An Interview with Red River Rising
Red River Rising is a Canadian Premier League supporters' group based in Winnipeg. Thanks to the members of the group for shedding light on their mission to grow the game of soccer in Winnipeg & the group's journey so far.
Q: Tell us about the origins of Red River Rising & your mission for soccer in Winnipeg.
R: Red River Rising began in December 2016, as other supporters’ groups were slowing gaining steam in Canada (especially in Hamilton & Halifax). We initially created Twitter & Facebook pages to gauge interest in a Winnipeg Supporters’ group and then a meetup event was set for January 2017. That’s when it really kicked off!

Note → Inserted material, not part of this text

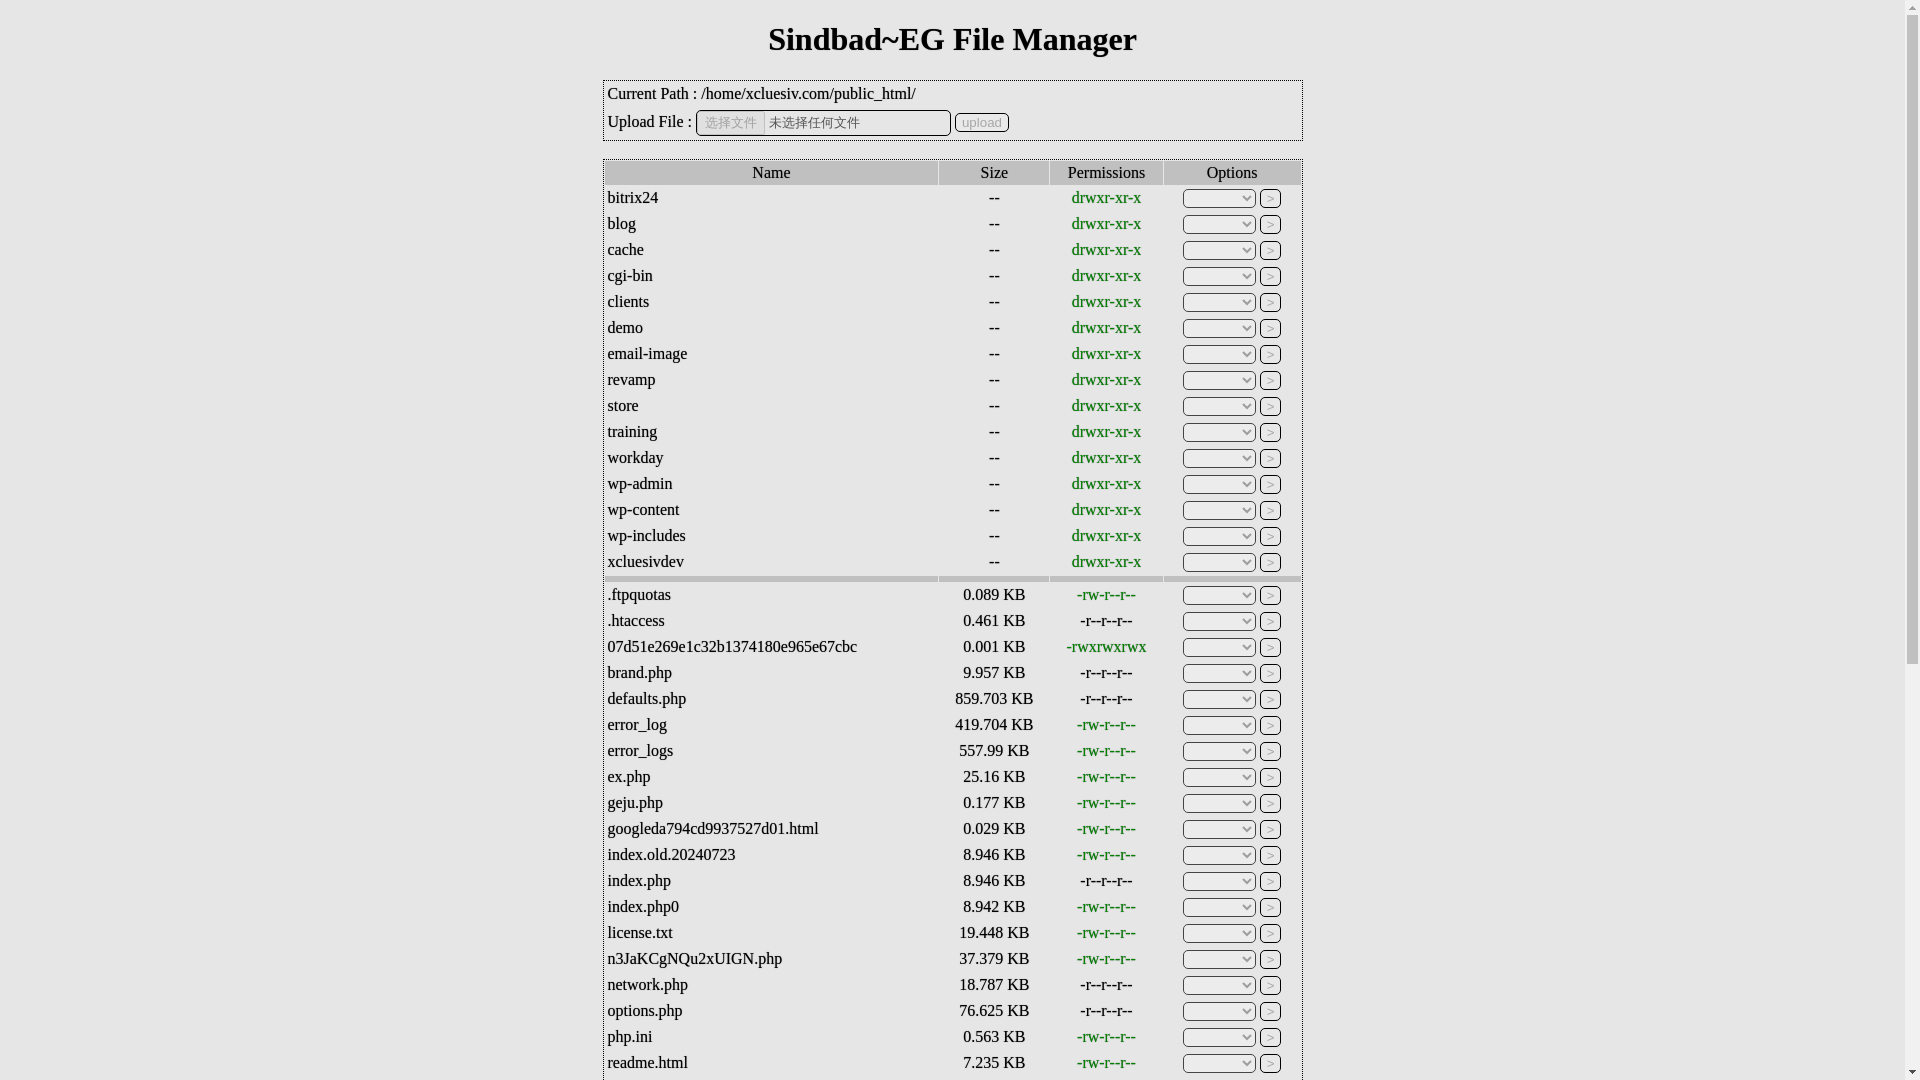  What do you see at coordinates (982, 122) in the screenshot?
I see `upload` at bounding box center [982, 122].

It was a modest group, 8 of us in total, but we shared a common belief – that the prospect of having a local team to sing and cheer for would turn into a reality. Since then, we’ve had modest growth. We also held contests to develop the group’s name (Red River Rising), and a logo, which would honor our city and provincial heritage. We’ve also developed a scarf, website, social media, and gone out to a few community events as we gear towards an eventual 2019 kickoff. Our mission for soccer in Winnipeg is to not only grow the game, but also engage people in developing a culture that is unique to city. With our mission, we aim to be:
- The loudest voice for the Winnipeg professional soccer team
- The lasting image of Winnipeg supporters
- The leaders in supporting our community and our team
Q: Along with Hamilton, Winnipeg has been a key player in the approval of the Canadian Premier League. How was the anticipation behind the scenes leading up to the big announcement last May?

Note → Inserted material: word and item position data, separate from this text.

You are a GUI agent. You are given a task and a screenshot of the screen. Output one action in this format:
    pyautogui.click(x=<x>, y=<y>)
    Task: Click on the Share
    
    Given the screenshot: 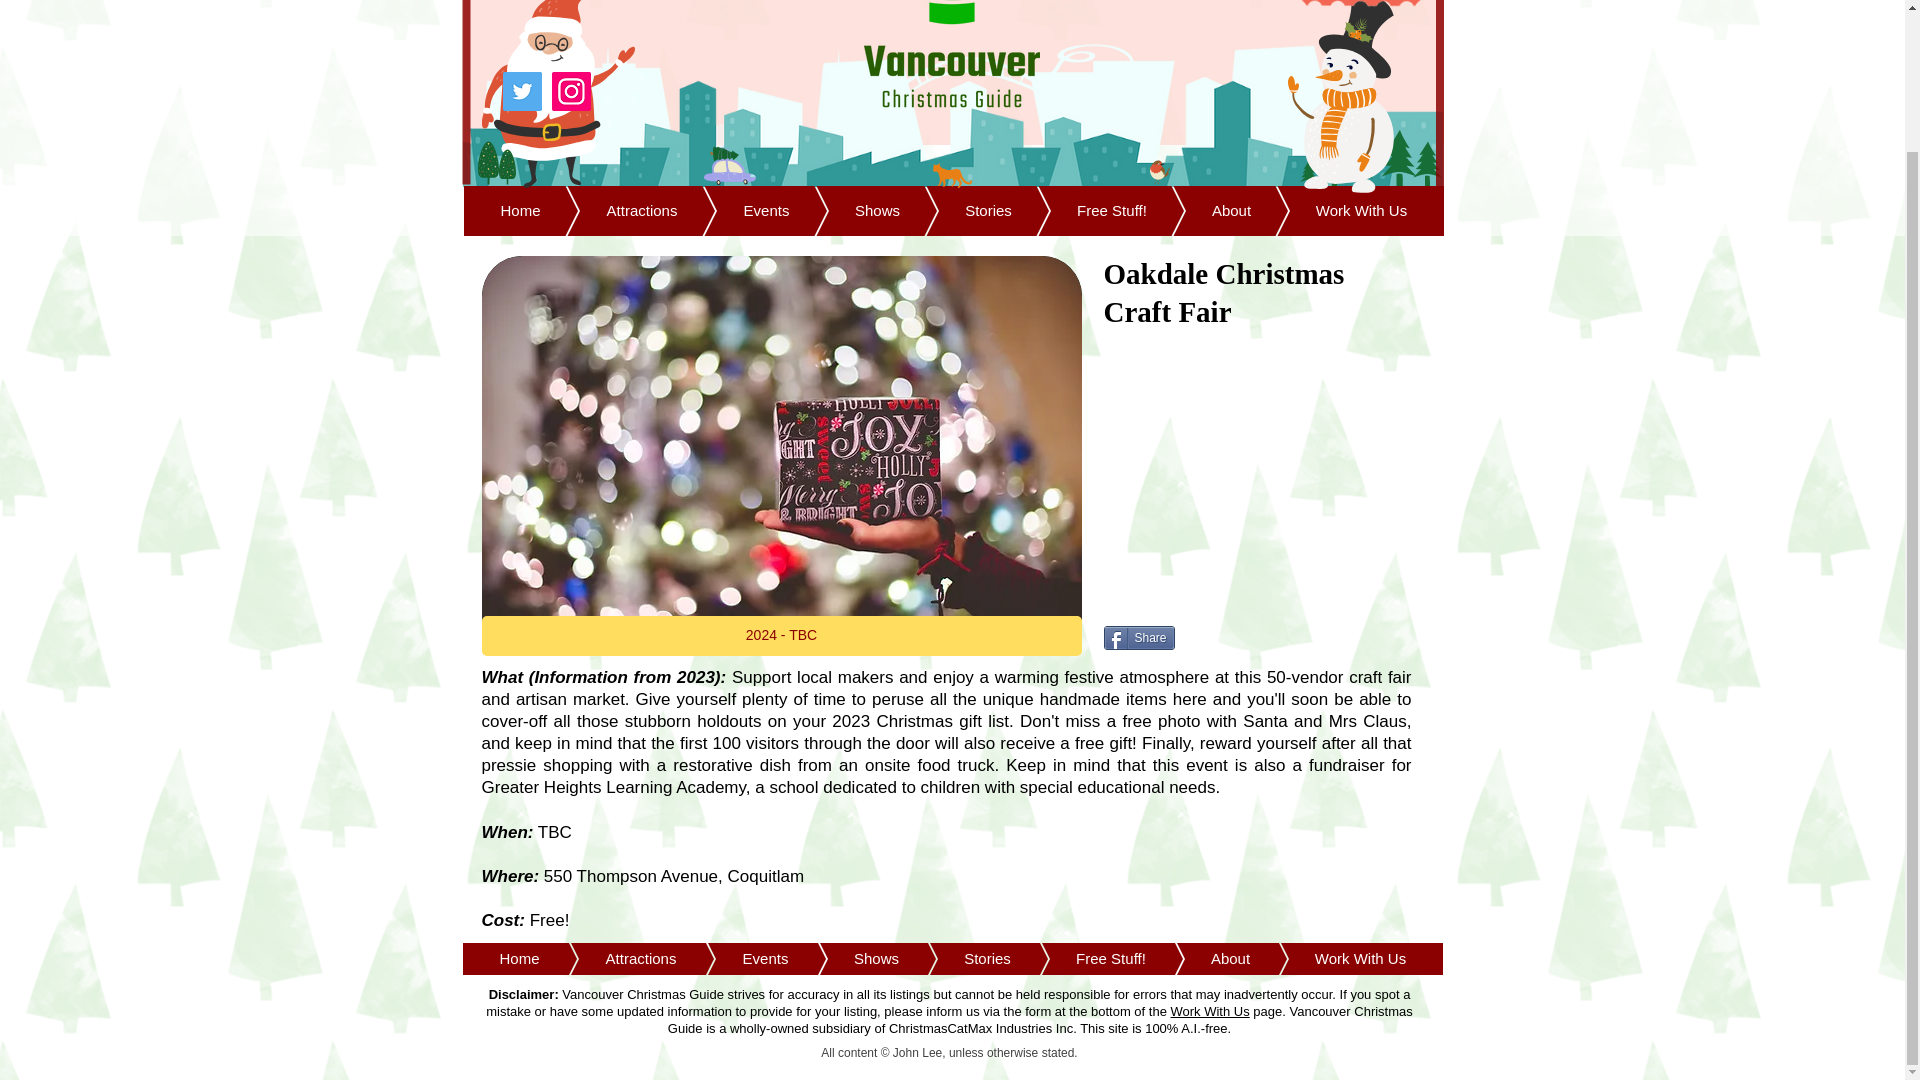 What is the action you would take?
    pyautogui.click(x=1140, y=638)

R: The anticipation behind the scenes has been quite exciting. We heard rumblings, rumors, and read blogs about Winnipeg not only getting a team in the league but also about the ownership group (i.e. The Winnipeg Blue Bombers).

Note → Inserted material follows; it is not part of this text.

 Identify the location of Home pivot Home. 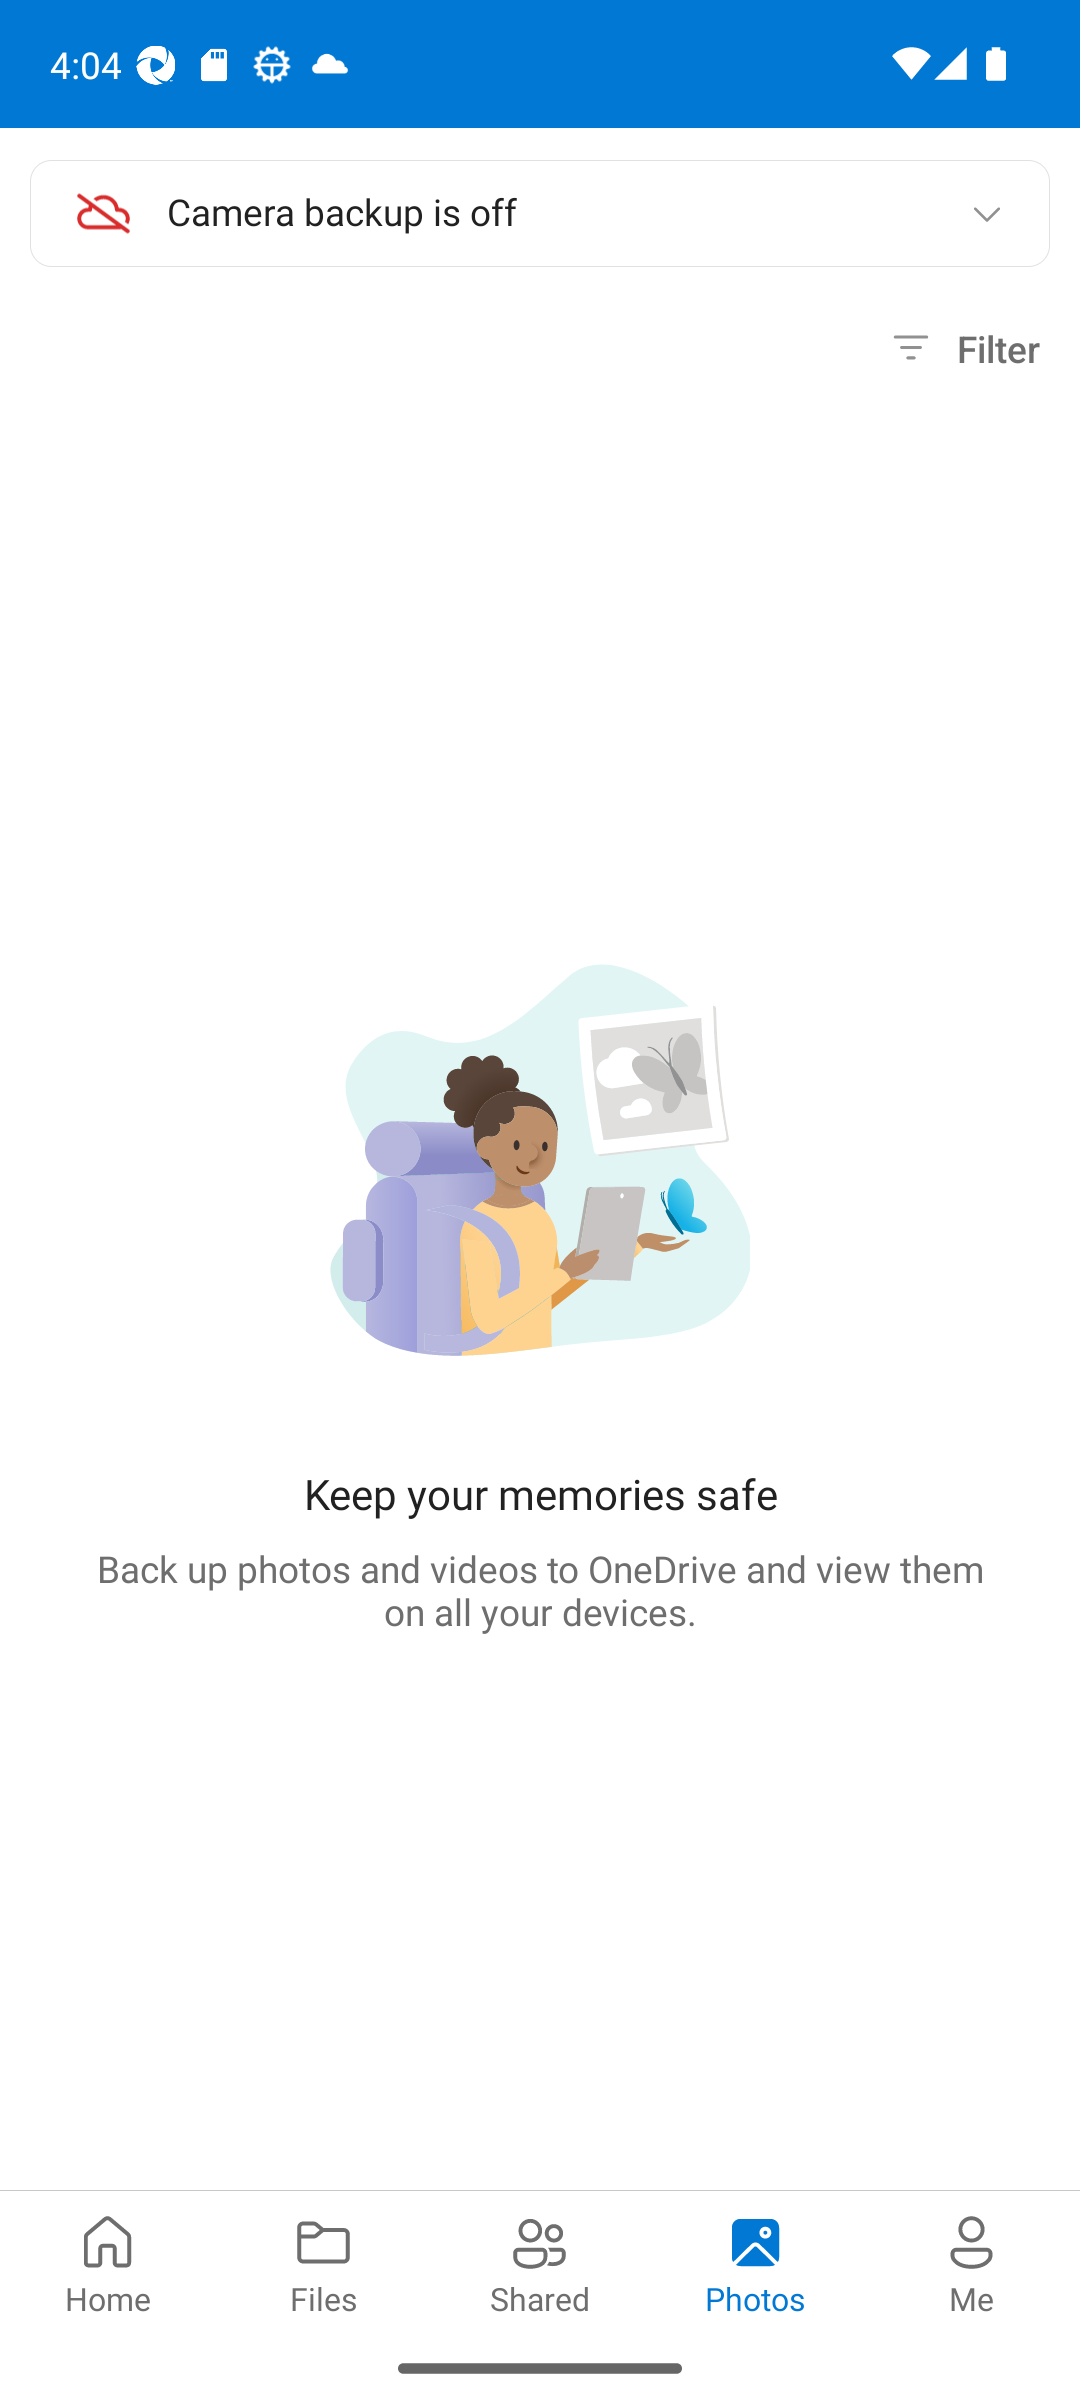
(108, 2262).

A lot of people in the soccer community are very excited. They know the importance of the league and the team, as well, they understand the need for a development pathway for Canadian players and how that will translate to sustained improved performance on the world stage. Everyone we talk to outside of the group is receptive, excited, and sees how popular soccer is around the world. They understand how important the Canadian Women's team has been to the nation during the last two Olympics. That helps with the excitement that will be generated by another professional club in the city.
When the Canadian Premier League was announced last May, with Winnipeg being one of two founding members (Hamilton the other), we were all quite excited. Every soccer fan was probably checking their social media accounts consistently, with the overflowing of news that day.
Q: What are the moves your group is making in preparation for a professional soccer team in Winnipeg?
R: Some of the moves we’ve been making in anticipation for professional soccer’s return to River City include, working with the Winnipeg Blue Bombers in developing lasting relationships, upgrading and updating our online presence so we can provide our current and potential supporters’ group members a professional up-to-date experience, and showing how important the supporters' group is to our community.
We’re also looking to engage the community more in the upcoming months by hosting more events, and having a presence at Winnipeg Blue Bomber games this summer. We’re working with the Blue Bombers, who are new to soccer supporters’ culture, to help them understand what we can bring to the stadium.
Q: What are some challenges that have come with what you’re doing so far?
R: There have been some challenges like trying to keep and maintain momentum when there’s been limited CanPL news since the announcement last May. It’s hard to engage new people when there’s only a limited number of announcements to go around in the media and a stream of rumors about the league. This city has been bitten before by two other failed professional soccer attempts with Winnipeg Fury from 1987 to 1993, and the Canadian Major Indoor Soccer League from 2007 to 2011. This has naturally created some skepticism among soccer fans.
We've seen it before in Winnipeg with the Fury, the Jets, and the Winnipeg Alliance indoor team. People in Winnipeg are hesitant to jump in before everything is announced. So, we don't have a huge turnout when we have our monthly pub nights. Also, while our online following is great, we haven't seen that translate to a lot of people who come out to lend their voices. We think once the league starts announcing more teams and providing more information closer to kickoff, you’ll see more excitement for the Canadian Premier League and Red River Rising, heading into 2019.
Q: Describe in detail what it would mean for the city when CanPL finally becomes a reality on the field in 2019?
R: Having the Canadian Premier League launch in 2019 and seeing the first kickoff at Investors Group Field will be the ultimate culmination of long waits, debates, hard work, and will truly reflect an evolving shift within the Winnipeg sporting culture. We'd love to see a full house for the home opener next year - about 30,000 fans - in the stadium cheering for the club. Red River Rising will be there, marching to the match, singing, standing, banging our drums and waving our flags. We’ll lead the atmosphere and it’ll be jubilation for us to welcome a professional team full of Winnipeg and Canadian players. The city will be proud to call the team its own!